• Your goal:
Can you arrange all of the data below as a numbered list, skipping any blank lines and leaving the pictures out?

• Entries supplied:
------------

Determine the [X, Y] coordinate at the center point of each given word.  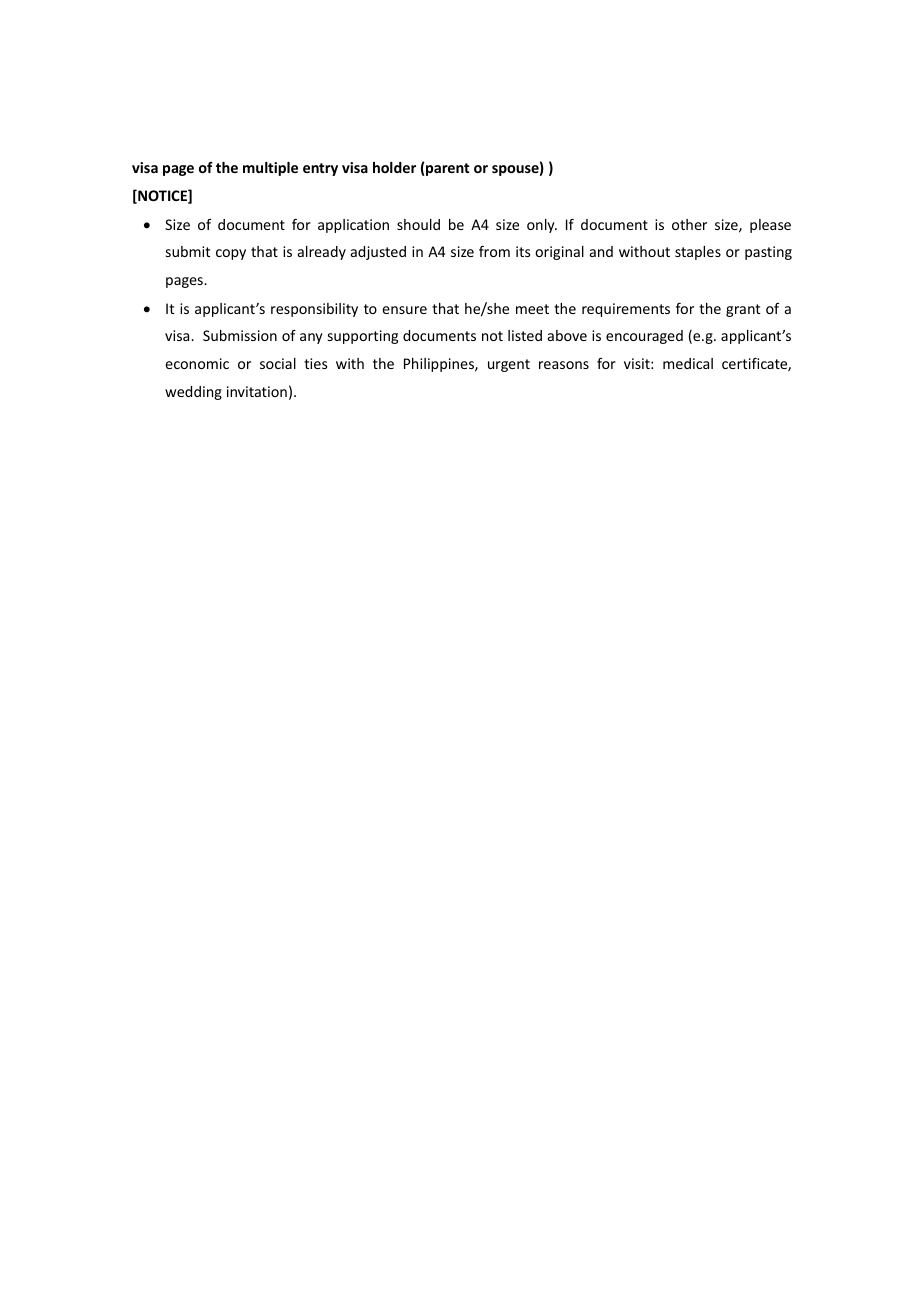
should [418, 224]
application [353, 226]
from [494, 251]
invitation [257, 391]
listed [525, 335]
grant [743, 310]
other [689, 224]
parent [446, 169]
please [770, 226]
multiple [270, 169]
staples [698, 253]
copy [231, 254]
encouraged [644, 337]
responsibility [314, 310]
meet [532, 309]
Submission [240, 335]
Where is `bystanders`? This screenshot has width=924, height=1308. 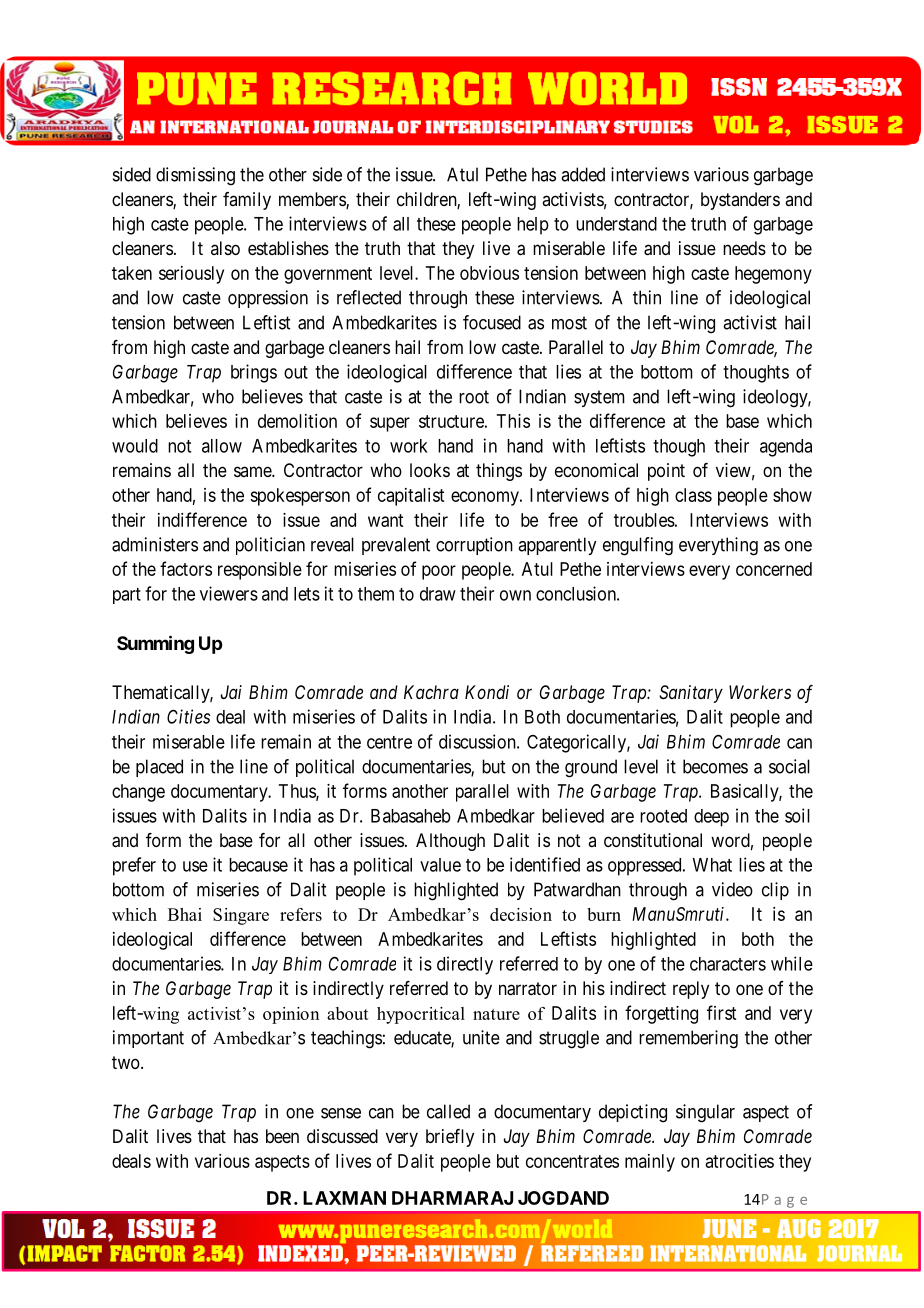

------------

• Result below:
1. Determine the [X, Y] coordinate at the center point of each given word.  
2. should [418, 224]
3. application [353, 226]
4. from [494, 251]
5. invitation [257, 391]
6. listed [525, 335]
7. grant [743, 310]
8. other [689, 224]
9. parent [446, 169]
10. please [770, 226]
11. multiple [270, 169]
12. staples [698, 253]
13. copy [231, 254]
14. encouraged [644, 337]
15. responsibility [314, 310]
16. meet [532, 309]
17. Submission [240, 335]
18. Where is `bystanders`? This screenshot has width=924, height=1308. 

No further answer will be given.